La procedura di recupero del credito prevede, di norma, diverse fasi:

  • DIFFIDA STRAGIUDIZIALE
  • PREDISPOSIZIONE DI RICORSI PER INGIUNZIONE E AZIONI GIUDIZIARIE ORDINARIE
  • PROCEDURE CAUTELARI ATTE ALLA TUTELA DEL CREDITO QUALI SEQUESTRI DI BENI DEL DEBITORE
  • ESECUZIONE FORZATA MEDIANTE PIGNORAMENTI MOBILIARI E IMMOBILIARI E PRESSO TERZI
  • ISTANZE DI FALLIMENTO E DI INSINUAZIONE NEL FALLIMENTI

I costi che il creditore può dover anticipare per recuperare il credito al termine della procedura possono essere elevati e vi può essere il rischio che alla fine il creditore non riesca a soddisfare il proprio credito.

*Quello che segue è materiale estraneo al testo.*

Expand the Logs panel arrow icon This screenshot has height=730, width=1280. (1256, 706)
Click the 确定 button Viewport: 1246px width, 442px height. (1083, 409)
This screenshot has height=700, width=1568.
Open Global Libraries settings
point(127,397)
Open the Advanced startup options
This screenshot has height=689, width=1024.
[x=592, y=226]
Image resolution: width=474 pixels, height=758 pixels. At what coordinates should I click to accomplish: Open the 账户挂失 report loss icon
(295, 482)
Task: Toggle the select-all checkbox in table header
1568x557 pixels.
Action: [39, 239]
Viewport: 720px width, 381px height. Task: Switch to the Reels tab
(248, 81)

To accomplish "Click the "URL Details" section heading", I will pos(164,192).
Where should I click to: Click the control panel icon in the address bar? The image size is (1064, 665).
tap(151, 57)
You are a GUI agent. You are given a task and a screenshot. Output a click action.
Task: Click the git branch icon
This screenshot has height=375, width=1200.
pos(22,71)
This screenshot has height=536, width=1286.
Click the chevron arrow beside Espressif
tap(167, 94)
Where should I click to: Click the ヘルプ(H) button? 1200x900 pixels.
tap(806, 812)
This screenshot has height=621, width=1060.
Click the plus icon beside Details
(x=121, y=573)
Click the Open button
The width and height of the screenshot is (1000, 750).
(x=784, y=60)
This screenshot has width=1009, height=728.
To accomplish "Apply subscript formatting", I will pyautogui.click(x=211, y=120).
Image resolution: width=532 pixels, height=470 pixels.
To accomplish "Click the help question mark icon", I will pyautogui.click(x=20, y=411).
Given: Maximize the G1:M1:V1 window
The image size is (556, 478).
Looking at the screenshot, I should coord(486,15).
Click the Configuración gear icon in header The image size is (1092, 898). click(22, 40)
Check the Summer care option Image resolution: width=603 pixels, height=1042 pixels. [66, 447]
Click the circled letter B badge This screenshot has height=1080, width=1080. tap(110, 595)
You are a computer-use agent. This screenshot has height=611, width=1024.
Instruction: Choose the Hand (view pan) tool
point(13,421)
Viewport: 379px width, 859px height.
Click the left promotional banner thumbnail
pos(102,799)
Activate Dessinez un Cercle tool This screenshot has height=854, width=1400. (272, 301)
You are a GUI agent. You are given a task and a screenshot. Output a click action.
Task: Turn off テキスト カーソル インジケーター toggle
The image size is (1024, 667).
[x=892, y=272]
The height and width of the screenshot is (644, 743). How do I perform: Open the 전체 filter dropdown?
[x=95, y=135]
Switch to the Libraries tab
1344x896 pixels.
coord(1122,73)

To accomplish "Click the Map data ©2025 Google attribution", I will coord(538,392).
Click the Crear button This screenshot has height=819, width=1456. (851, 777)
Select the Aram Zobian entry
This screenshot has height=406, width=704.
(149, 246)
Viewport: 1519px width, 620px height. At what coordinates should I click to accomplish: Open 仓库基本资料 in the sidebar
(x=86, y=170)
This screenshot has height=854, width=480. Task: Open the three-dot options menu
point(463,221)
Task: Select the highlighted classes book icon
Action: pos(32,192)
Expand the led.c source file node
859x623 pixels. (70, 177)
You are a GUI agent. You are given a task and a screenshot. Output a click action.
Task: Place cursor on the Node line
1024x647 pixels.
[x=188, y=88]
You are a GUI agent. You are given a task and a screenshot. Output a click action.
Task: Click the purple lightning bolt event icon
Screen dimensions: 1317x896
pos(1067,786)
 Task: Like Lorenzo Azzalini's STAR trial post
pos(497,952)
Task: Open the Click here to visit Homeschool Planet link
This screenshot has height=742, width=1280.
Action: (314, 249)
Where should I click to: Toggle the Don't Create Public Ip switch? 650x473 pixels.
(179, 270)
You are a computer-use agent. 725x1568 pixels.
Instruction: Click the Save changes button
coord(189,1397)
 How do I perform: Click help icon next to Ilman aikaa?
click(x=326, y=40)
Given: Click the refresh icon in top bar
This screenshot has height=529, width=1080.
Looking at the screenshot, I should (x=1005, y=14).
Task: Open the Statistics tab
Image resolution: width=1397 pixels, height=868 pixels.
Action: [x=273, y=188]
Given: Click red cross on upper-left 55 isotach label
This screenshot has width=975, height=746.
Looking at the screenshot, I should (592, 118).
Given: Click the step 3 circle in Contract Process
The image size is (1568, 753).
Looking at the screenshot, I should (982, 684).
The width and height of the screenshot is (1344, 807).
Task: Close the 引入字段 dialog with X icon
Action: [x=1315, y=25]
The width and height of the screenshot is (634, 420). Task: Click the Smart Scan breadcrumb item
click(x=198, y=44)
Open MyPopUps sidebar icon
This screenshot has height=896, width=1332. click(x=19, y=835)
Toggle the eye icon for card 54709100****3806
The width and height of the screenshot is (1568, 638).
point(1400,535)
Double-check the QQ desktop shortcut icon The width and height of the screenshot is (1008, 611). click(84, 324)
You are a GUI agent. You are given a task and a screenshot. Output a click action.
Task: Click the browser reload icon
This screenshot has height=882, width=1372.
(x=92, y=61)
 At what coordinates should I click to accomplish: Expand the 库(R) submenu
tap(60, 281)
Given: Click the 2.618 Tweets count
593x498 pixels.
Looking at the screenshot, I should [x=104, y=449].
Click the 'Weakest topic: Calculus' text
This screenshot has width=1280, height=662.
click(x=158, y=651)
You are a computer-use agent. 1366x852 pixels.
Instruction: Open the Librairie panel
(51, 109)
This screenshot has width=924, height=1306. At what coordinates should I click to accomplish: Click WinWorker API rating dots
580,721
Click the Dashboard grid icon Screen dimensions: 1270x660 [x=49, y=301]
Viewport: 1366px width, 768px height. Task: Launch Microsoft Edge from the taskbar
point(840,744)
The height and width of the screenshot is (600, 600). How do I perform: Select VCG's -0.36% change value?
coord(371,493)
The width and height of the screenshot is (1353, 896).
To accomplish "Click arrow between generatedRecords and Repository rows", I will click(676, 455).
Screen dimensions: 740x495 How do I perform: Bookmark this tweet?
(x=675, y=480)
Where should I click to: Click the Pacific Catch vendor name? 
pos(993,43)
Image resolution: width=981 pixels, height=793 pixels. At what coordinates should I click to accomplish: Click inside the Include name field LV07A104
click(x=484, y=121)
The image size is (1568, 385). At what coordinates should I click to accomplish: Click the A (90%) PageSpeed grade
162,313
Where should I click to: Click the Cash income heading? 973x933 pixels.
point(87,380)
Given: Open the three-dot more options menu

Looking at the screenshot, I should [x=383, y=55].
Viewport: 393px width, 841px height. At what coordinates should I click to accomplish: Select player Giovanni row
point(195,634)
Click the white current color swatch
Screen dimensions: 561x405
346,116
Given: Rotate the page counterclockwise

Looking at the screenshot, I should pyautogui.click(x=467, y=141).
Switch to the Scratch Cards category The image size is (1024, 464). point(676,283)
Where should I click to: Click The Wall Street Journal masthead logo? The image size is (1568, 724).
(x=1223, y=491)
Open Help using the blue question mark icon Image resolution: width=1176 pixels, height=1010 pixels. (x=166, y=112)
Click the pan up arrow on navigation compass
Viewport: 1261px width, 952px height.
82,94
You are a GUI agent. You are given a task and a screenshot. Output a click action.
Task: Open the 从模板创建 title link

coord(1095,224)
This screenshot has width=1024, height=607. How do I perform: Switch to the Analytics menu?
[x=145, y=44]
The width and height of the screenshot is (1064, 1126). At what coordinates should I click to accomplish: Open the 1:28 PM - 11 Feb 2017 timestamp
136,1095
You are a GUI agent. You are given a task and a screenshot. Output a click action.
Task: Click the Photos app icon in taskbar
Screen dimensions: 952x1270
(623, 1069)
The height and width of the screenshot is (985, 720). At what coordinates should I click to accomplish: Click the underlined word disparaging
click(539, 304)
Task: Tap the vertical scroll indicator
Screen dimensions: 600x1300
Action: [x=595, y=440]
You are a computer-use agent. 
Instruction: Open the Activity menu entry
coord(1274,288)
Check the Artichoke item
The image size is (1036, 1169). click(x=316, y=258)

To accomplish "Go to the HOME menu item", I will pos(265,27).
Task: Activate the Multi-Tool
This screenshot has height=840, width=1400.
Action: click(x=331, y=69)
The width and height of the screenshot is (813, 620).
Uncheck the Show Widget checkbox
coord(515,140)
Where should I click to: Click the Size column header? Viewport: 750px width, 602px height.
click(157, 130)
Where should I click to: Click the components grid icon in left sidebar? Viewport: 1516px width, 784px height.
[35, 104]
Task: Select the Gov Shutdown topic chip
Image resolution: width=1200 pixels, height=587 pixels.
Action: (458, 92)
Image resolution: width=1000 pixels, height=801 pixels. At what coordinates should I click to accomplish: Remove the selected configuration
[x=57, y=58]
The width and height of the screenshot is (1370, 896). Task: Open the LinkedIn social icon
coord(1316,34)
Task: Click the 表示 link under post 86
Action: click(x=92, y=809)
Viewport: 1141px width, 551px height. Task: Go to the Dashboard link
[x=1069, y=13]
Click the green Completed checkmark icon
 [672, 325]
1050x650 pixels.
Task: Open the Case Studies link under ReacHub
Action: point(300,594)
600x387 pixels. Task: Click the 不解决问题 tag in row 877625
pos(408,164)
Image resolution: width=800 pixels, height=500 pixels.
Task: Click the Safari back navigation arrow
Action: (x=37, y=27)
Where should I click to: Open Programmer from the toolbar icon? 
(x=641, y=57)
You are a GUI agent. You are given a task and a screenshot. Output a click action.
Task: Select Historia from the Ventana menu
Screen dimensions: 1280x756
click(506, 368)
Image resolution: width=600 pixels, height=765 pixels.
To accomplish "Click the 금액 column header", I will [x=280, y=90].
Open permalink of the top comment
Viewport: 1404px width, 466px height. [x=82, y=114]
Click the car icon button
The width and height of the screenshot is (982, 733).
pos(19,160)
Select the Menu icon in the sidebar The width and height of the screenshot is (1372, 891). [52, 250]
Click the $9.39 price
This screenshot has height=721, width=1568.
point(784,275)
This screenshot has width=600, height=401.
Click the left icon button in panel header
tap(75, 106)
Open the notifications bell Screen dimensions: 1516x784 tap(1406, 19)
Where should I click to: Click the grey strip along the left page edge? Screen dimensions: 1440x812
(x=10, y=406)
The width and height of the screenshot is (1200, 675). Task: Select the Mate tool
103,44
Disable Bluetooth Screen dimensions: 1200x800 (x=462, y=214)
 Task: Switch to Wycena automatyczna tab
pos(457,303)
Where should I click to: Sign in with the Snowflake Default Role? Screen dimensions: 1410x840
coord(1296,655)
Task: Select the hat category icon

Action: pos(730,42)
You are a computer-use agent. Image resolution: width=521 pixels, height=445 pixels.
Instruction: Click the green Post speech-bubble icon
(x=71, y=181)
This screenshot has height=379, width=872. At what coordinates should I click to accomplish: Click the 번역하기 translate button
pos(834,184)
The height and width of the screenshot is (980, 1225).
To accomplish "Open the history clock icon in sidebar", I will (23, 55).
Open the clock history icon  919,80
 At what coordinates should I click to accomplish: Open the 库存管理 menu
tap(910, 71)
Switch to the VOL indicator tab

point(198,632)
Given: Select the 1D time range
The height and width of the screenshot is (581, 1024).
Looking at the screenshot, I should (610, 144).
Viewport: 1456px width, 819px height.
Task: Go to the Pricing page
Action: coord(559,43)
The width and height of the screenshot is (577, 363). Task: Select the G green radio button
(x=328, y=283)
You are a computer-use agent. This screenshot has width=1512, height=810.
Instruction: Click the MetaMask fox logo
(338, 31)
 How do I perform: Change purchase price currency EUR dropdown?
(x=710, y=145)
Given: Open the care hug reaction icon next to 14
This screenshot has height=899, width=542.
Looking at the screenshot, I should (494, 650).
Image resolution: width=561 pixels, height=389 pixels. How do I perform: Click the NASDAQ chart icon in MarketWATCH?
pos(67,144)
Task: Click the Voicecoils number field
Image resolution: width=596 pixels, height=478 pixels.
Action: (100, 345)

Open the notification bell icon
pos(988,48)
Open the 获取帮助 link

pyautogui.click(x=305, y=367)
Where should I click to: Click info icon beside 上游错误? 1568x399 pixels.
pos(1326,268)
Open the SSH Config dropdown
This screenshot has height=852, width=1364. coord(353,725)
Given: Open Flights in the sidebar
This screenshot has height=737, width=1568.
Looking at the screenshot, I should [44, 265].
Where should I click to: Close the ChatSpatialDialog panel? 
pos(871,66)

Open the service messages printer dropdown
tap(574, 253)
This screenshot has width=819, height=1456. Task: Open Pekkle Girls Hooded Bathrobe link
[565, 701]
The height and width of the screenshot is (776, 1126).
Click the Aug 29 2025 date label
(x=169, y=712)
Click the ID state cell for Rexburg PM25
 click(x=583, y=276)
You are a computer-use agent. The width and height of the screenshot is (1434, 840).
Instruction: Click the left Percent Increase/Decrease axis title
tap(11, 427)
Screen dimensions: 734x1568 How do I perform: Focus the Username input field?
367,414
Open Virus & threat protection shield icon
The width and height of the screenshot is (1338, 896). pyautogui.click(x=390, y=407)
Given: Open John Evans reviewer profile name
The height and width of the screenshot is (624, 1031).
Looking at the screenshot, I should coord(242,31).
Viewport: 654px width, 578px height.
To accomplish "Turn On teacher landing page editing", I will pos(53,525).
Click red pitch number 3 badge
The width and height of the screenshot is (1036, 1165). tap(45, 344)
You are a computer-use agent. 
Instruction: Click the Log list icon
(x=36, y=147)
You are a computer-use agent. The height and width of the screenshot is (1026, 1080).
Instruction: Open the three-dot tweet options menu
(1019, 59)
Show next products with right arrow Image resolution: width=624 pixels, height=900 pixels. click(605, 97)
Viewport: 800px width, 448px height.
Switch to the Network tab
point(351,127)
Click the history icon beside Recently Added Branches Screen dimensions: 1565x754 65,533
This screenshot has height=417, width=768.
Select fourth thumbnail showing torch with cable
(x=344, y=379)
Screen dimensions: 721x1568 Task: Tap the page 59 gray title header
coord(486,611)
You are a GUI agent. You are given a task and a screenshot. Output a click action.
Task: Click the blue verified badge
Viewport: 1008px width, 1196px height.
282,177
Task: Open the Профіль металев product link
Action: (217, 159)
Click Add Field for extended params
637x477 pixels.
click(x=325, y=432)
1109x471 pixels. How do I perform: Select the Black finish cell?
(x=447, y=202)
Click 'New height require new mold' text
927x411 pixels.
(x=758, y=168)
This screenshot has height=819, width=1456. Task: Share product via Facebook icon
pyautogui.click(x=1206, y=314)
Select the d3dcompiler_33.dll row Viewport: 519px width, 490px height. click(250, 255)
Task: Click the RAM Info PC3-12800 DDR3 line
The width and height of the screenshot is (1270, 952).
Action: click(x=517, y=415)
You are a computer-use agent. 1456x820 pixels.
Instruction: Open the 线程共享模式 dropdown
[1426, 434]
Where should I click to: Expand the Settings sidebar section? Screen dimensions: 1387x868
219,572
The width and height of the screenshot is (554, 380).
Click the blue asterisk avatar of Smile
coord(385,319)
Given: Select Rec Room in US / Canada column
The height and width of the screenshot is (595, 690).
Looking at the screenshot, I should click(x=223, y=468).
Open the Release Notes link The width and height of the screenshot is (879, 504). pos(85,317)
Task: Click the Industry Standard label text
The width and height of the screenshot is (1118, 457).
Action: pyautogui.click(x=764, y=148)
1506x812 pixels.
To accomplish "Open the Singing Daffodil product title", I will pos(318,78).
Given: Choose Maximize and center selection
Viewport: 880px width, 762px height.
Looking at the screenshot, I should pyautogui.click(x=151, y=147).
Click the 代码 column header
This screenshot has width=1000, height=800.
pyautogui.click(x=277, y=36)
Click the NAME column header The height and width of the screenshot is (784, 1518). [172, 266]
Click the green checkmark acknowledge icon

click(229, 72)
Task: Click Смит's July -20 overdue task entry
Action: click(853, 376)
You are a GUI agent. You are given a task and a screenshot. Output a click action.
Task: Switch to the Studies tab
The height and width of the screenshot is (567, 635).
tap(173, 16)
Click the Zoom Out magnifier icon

Per questo è necessario valutare attentamente le concrete possibilità di recupero e decidere passo dopo passo l’opportunità di procedere con l’iter. A tal fine il legislatore nel 2014 ha introdotto nel codice di procedura civile all’art. 492 bis un nuovo strumento a favore del creditore che gli consente una volta ottenuto un titolo esecutivo di chiedere all’anagrafe tributaria dell’Agenzia delle Entrate, tutte le informazioni rilevanti per l’individuazione di cose e crediti da sottoporre ad esecuzione, comprese quelle relative ai rapporti intrattenuti dal debitore con istituti di credito e datori di lavoro e committenti.

Lo Studio assiste i privati e le imprese in tutte le suindicate fasi del recupero dei propri crediti sia nei confronti di soggetti privati che pubblici valutando attentamente con il Cliente le azioni da intraprendere.